ヒートショックは、急な気温差によって血圧が大きく変動し、心臓や血管の病気が悪化する現象です。特に入浴前後に起こりやすく、そのまま浴槽で溺れてしまうケースもあります。実際、家庭内の浴槽での溺死者数は年々増えており、冬場の事故として無視できません。 冬はリビングが暖かい一方で、脱衣所や浴室は外気に近い温度まで冷えやすく、昔の家屋構造やタイル床なども重なって、ヒートショックが起きやすい環境が整ってしまいます。
血圧は、血管が縮んだり広がったりすることで変化します。暖かい部屋では血圧は安定していますが、寒い脱衣所で裸になると体温を守ろうとして血管が収縮し、血圧が上がります。 その状態で急にお湯に浸かると、今度は体温を下げようとして血管が一気に拡張し、血圧が急降下します。この短時間で起きる大きな血圧の上下が、ヒートショックの正体です。
血圧には「上(収縮期)」と「下(拡張期)」があり、この組み合わせで正常かどうかが判断されます。測る場所によって基準は異なり、家庭で測る家庭血圧は診療室血圧よりも少し低い基準が使われます。 高血圧を放置すると、脳出血などの脳血管疾患、狭心症や心筋梗塞といった心臓病、さらには腎臓病につながることがあり、まさに「万病の元」といえます。

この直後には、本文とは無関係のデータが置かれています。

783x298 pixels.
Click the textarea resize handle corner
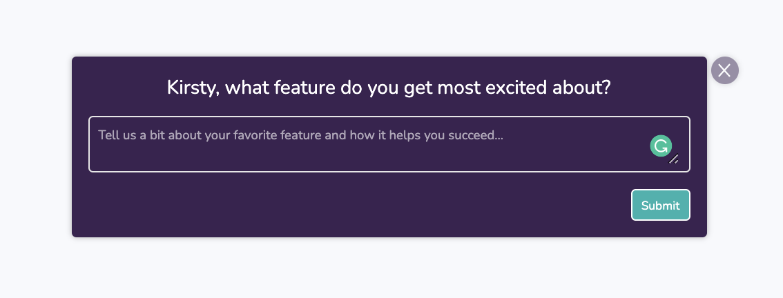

ヒートショックは誰にでも起こり得ますが、特に注意が必要なのは、65歳以上の高齢者や高血圧・糖尿病・不整脈のある人です。 また、熱いお風呂が好きな人、長風呂をする人、飲酒後に入浴する人、浴室に暖房がない家庭もリスクが高くなります。本人だけでなく、血縁者にこれらの病気がある場合も注意が必要です。
対策の基本は「急な温度変化を減らすこと」です。 お風呂の温度は41℃以下を目安にし、手足から徐々にお湯に慣らします。入浴時や出るときも、ゆっくり動くことが大切です。 さらに、脱衣所や浴室を暖める工夫が効果的で、暖房機器の設置や、シャワーで浴室を温めてからお湯を張る方法も有効です。住宅環境によっては、床材や設備を含めたリフォームも予防策になります。
ヒートショックは、特別な病気や珍しい事故ではありません。冬のいつもの入浴習慣の中で、誰にでも起こり得る、とても身近なリスクです。暖かい部屋から寒い脱衣所、そして熱いお風呂へ――この何気ない移動が、体にとっては大きな負担になっています。特に高齢者や高血圧などの持病がある人にとっては、その影響は深刻で、命に関わることもあります。しかし一方で、ヒートショックは「知っていれば防げる」事故でもあります。お湯の温度を少し下げる、動作をゆっくりにする、浴室や脱衣所を暖める。どれも特別なことではありません。寒い季節だからこそ、いつものお風呂を「安全なお風呂」に変える意識が大切です。ヒートショックを正しく知り、少しの工夫を積み重ねることが、冬を安心して過ごすことにつながります。